How do you handle Advanced Placement exams?


Alaina Jaster

Senior Erin Claeys reads an AP guide that includes exam dates and times, exam information and guidelines for Advanced Placement tests

Taking careful notes during lectures, completing projects, learning vocabulary and, of course, hours of studying will culminate when students take Advanced Placement exams in the beginning of May.
AP exams are designed to give college-bound students an opportunity to gain college credit and sometimes opt out of required college classes in the future. Typically, it takes a score of three or four to qualify for credits. A score of five is labeled “extremely well qualified,” a four is “well qualified,” a three is “qualified,” and ones and twos usually do not receive any credit.
“I’m really glad I decided to take AP classes in high school,” senior Savannah Habba said. “It gives me a chance to get college credit and experience what the college work load might be like.”
An average exam takes anywhere from 2-3 hours to complete with a short break. These standardized tests run for about two weeks, and there are 34 different exams students can take. Each exam is designed to test the skills learned throughout the correlating AP class, and teachers help students prepare for the exam with practice tests from previous years and old free response questions. Some teachers even create tests that are harder than the AP exam itself.
Some of the most popular exams taken are AP English, AP Psychology, AP Government, and AP Environmental Science.

AP English

Two of the most popular exams are the English Literature and English Language exams, because English credits are required to graduate at all colleges. These exams include three essays, reading comprehension and vocabulary. The test usually requires a score of 4 or 5 for college credit.
“For students who want to be prepared for the college experience, AP gives them the workload,” teacher Melissa Kevonian said. “If you want to be able to analyze and use higher level thinking, take the class.”

AP Psychology

The AP psychology exam is a head start for students who want to go into the field.

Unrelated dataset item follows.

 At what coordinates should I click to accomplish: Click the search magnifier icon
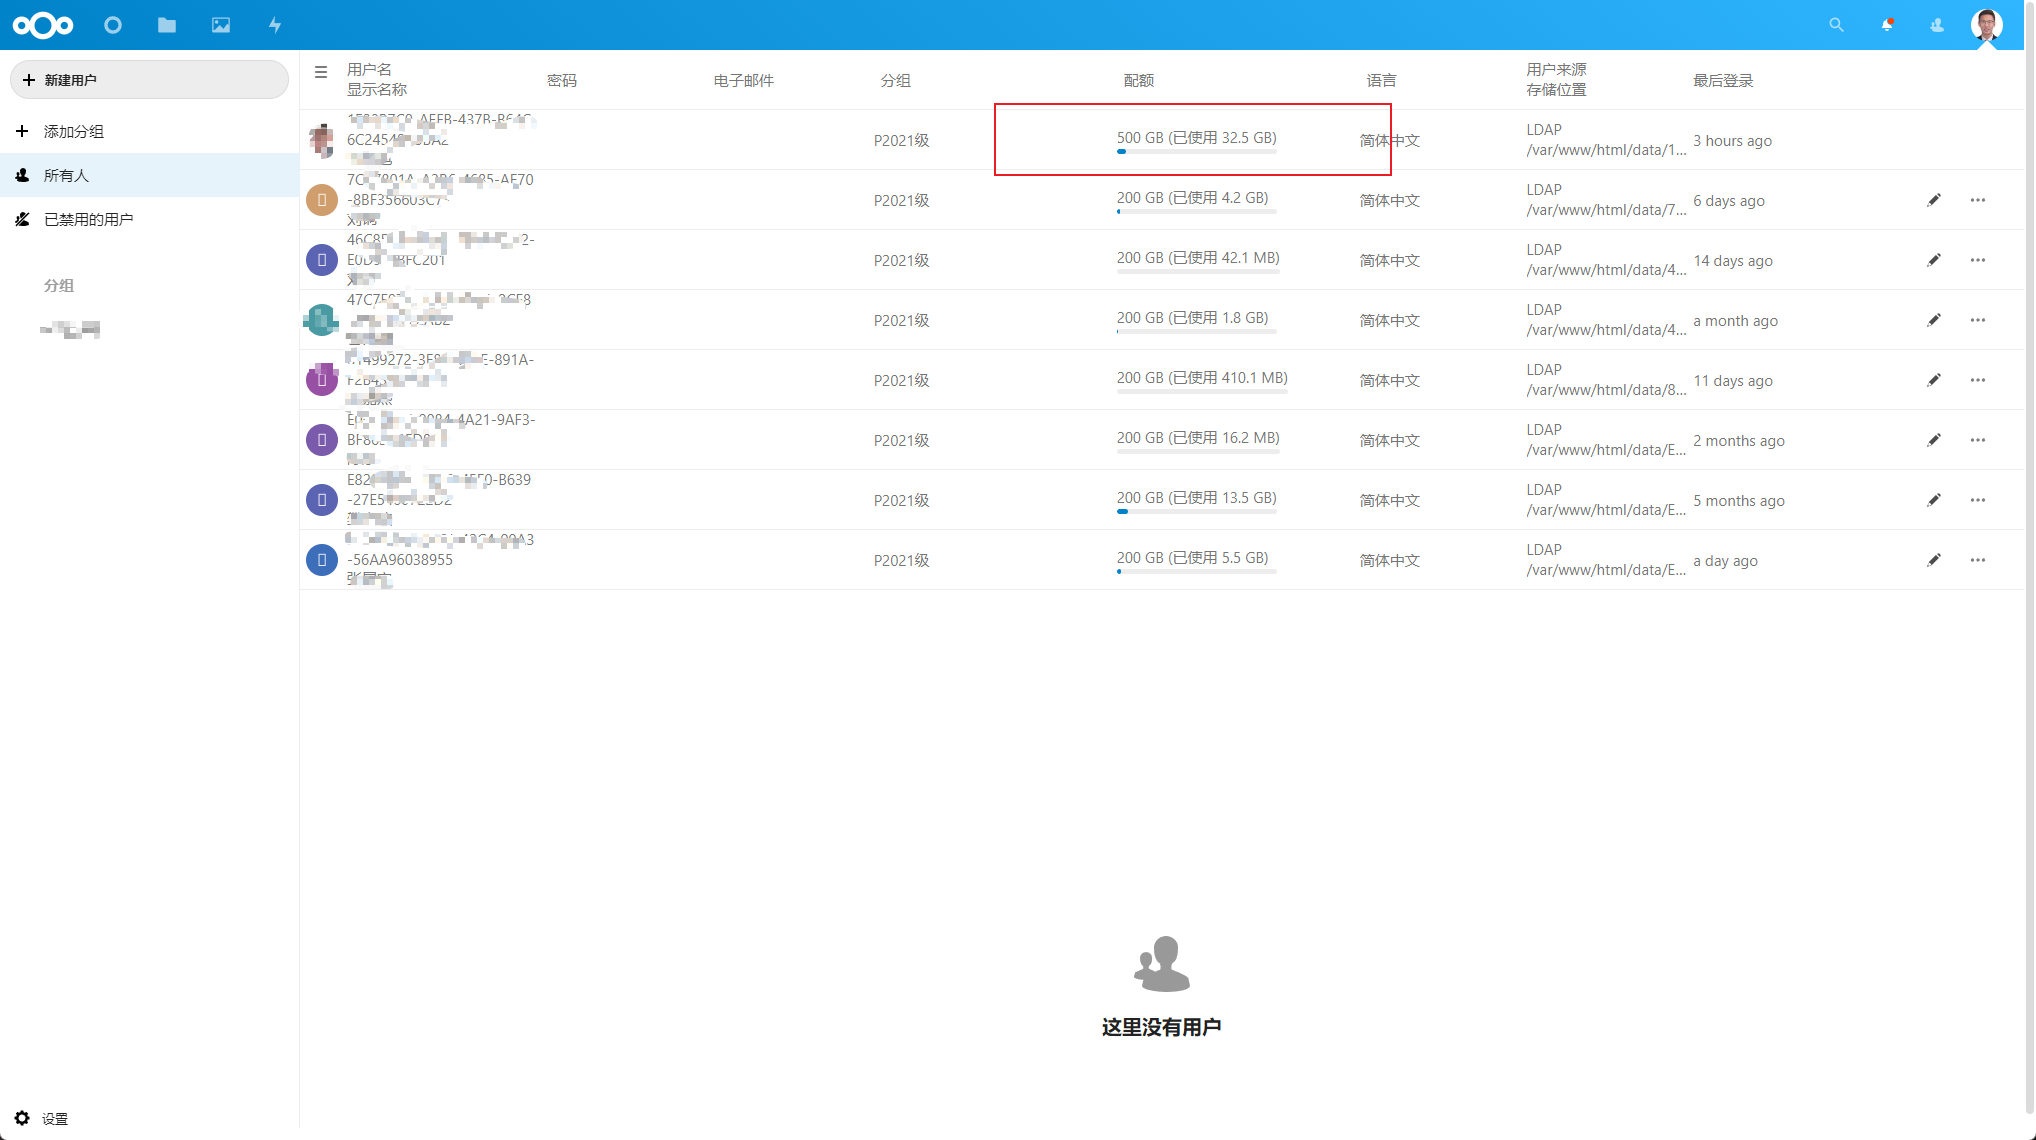(x=1836, y=25)
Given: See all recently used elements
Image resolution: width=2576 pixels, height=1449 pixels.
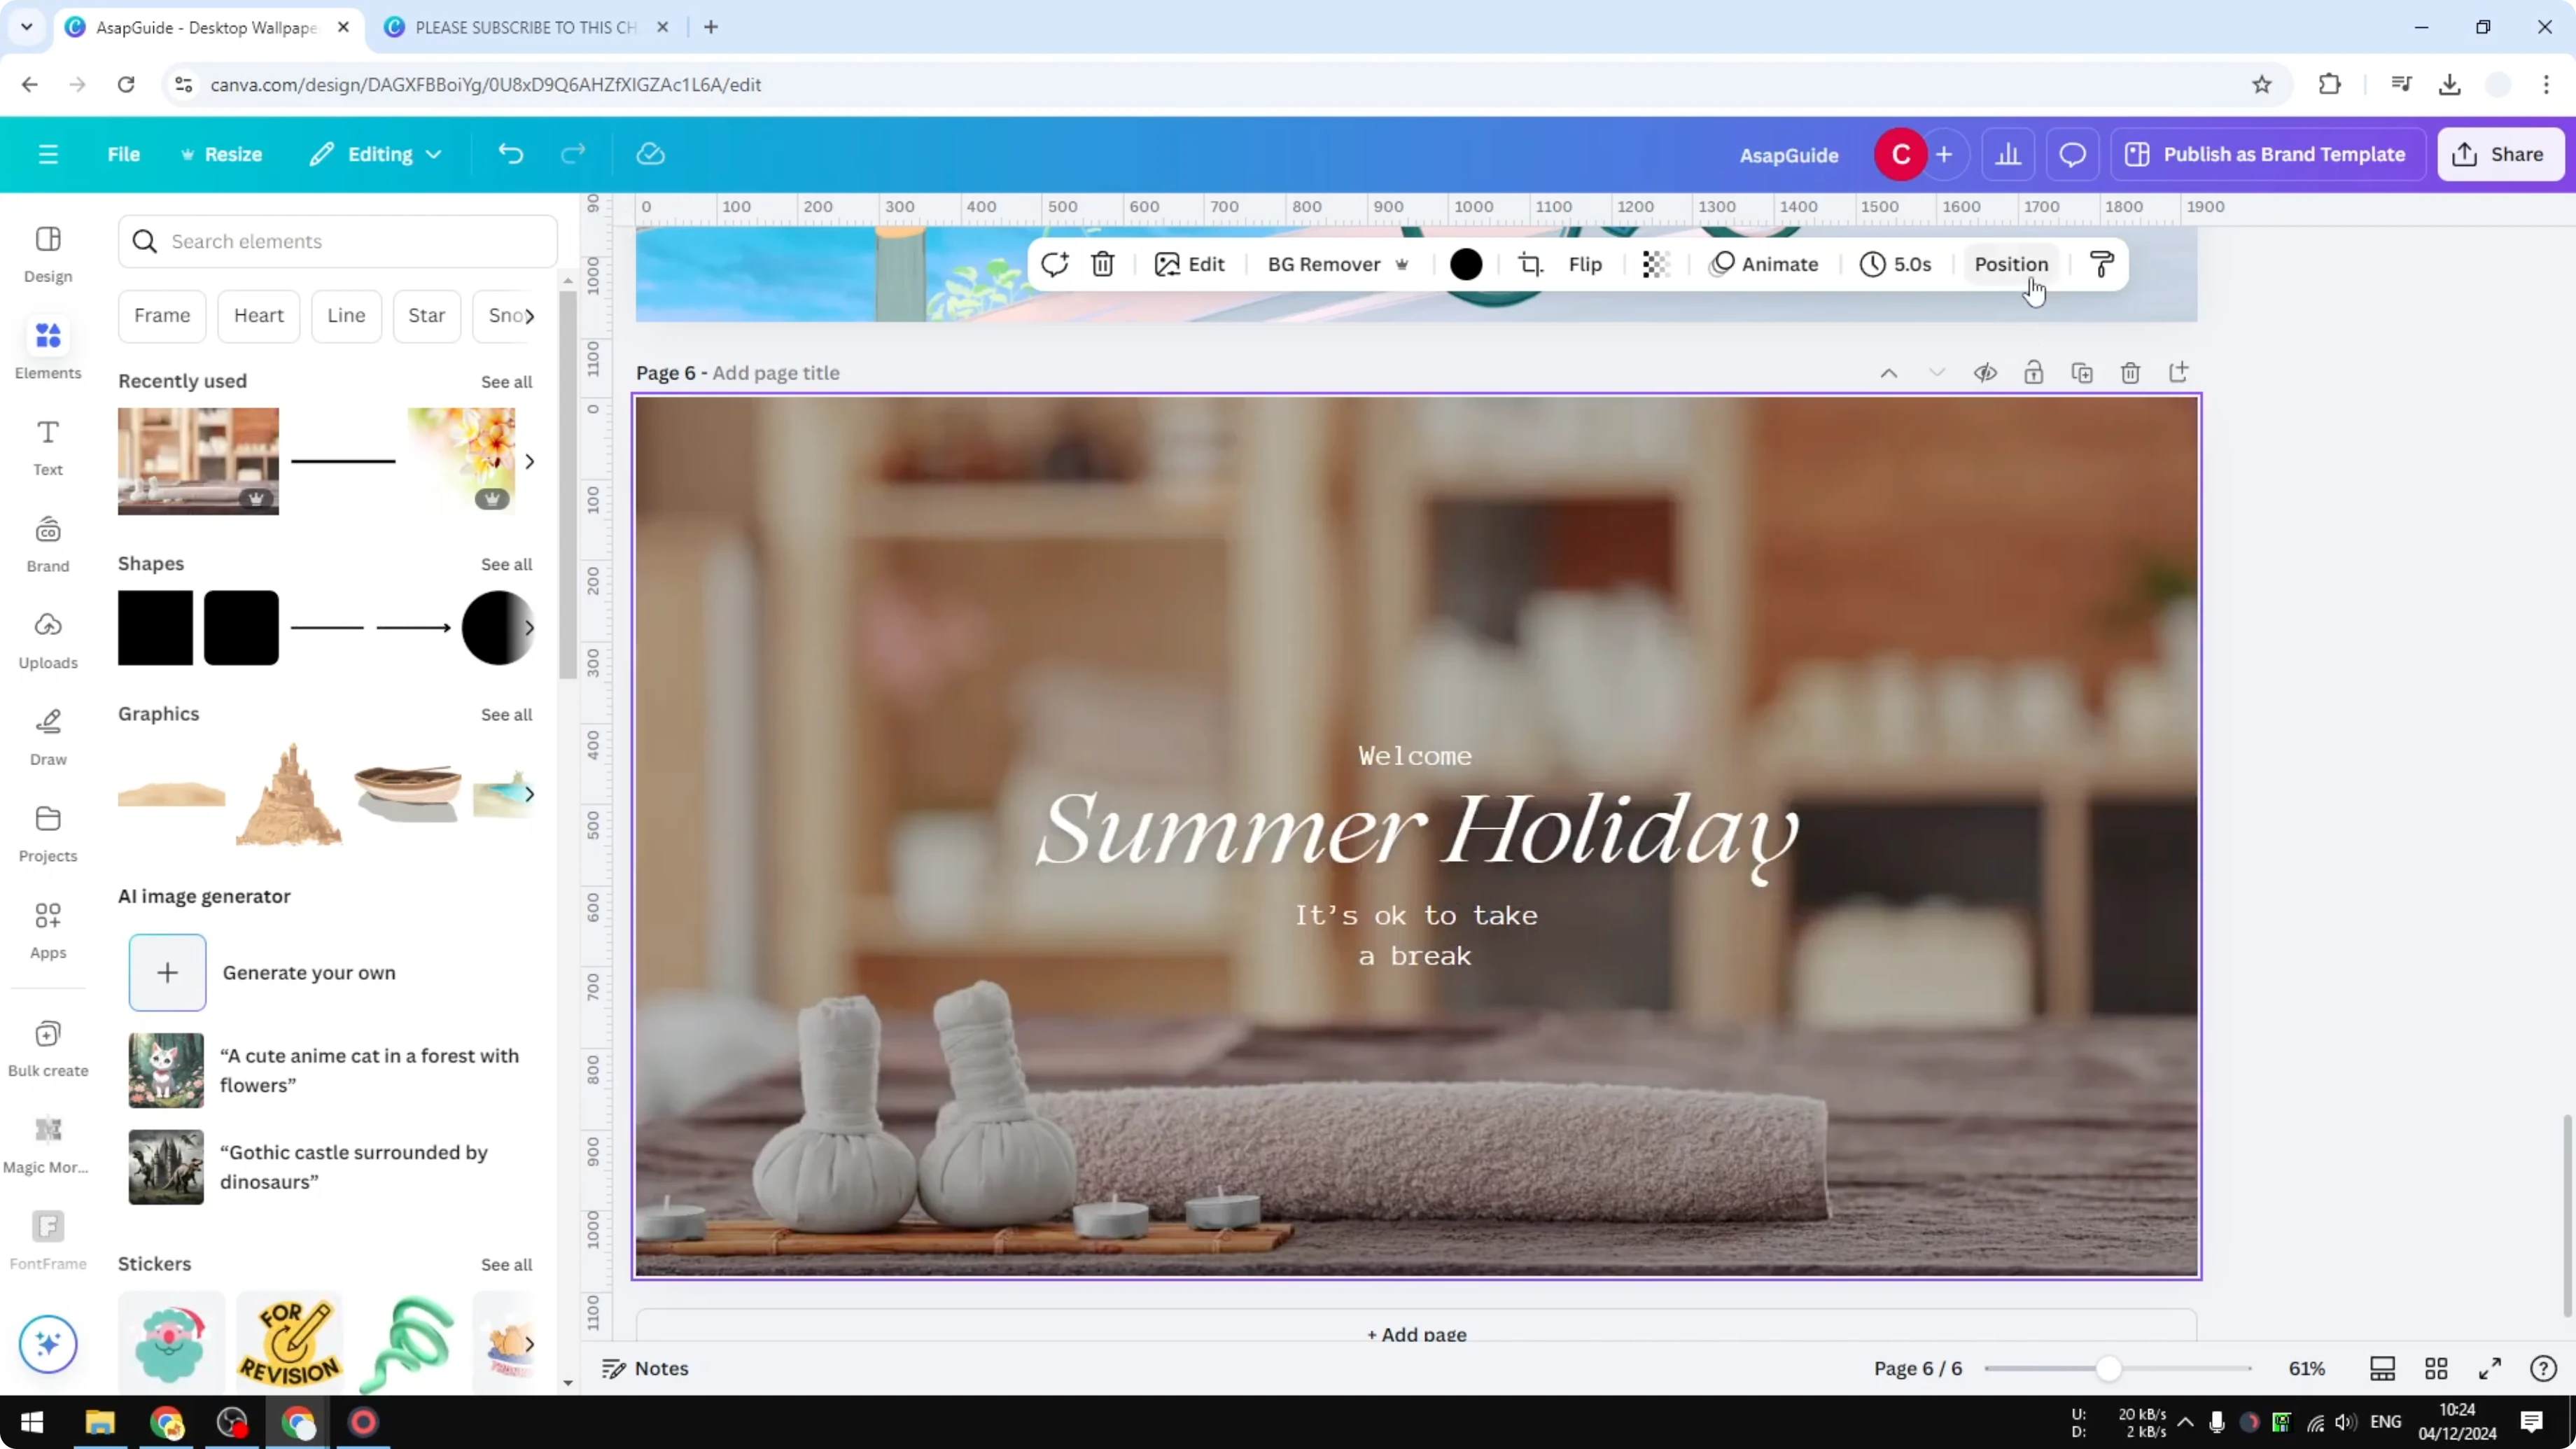Looking at the screenshot, I should [506, 381].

It includes multiple choice and free response questions. The exam tests students’ skills to relate psychology to everyday life. This test usually requires a score of 3 for college credit.
“Psychology is typically required for college majors,” teacher Joy Grieco said. “You have to learn to understand yourself and others. AP also helps you save future time and money.”

AP Government

The AP government exam is a very popular exam among the junior class. Students are tested on their ability to recall points from history and apply them to current life. There are multiple choice and free response questions. This test usually requires a score of 3 for college credit.
“Taking this course is important because the better you understand our government, the better quality of life you can have in this country,” teacher Steve Domke said. “AP classes also lead to college readiness.”


The AP Environmental Science exam is one of the most taken exams. It has multiple choice and free response questions. The question topics can be about anything from the atmosphere to biofuels. The test usually requires a score of 3 for college credit.
“This class is interesting, and students can relate to it,” teacher Brian Drobnich said. “Besides the benefits of gaining college credit, taking this class and having to prepare for the exam will help students prepare for college exams in the future.”